摘要

Earthquakes at Campi Flegrei have been low magnitude and sparse since 1985, denying onshore monitoring observations of their usual source for structural constraint: seismic tomography. Here we used continuous seismic records from 2011-2013 to reconstruct period-dependent Rayleigh wave group velocity maps of the volcano. The Neapolitan Yellow Tuff rim faults bound high-velocity intracrater products of historical eruptions, which act as a barrier for deep fluid migration. The anomaly with lowest group velocity is aseismic and corresponds to the portion of a fluid storage zone that was fractured during the 1984 volcanic unrest under Pozzuoli town. Earthquake locations show that fluids migrate from this area toward the Solfatara and Pisciarelli fumaroles along shallower low-velocity fractures. The aseismic anomaly is likely fed by a deep-seated offshore magmatic source. Its spatial relation with regional dynamics and observations from historical unrests mark the area as the most likely feeder pathway for fluid and magmatic inputs from depth.

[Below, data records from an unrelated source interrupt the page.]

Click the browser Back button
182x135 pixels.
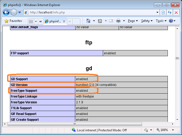(6, 12)
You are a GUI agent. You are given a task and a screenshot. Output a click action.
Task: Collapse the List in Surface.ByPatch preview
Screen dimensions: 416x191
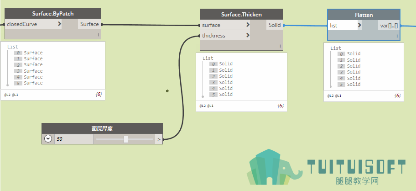click(12, 47)
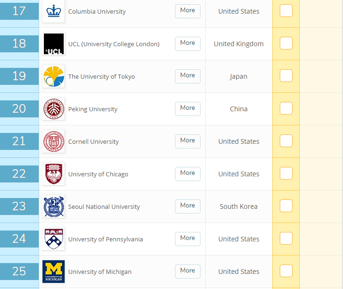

Plain Language Summary We used the seismic noise produced by the seashore at Campi Flegrei volcano to detect magma and hot fluids under its surface. The area where likely magmatic fluids are entering the volcano was part of a reservoir, broken during the 1980s and intersected by strong earthquakes that forced the population to move outside of Pozzuoli town. This area is a feeder pathway as it connects deeper sources of magma, likely active since the 1980s, to the upper part of the volcano and feeds hot fluids to the hydrothermal systems. The injections of either magma or fluids that fractured the reservoir in the 1980s have changed Campi Flegrei characteristics, but the feeder pathway is still the most probable pathway for deeper magma and fluids to enter the volcano subsurface. Hazardous fluids migrate from the feeder pathway to fumaroles at Solfatara and Pisciarelli, west of the Napoli city center, following fractures and faults mapped at surface.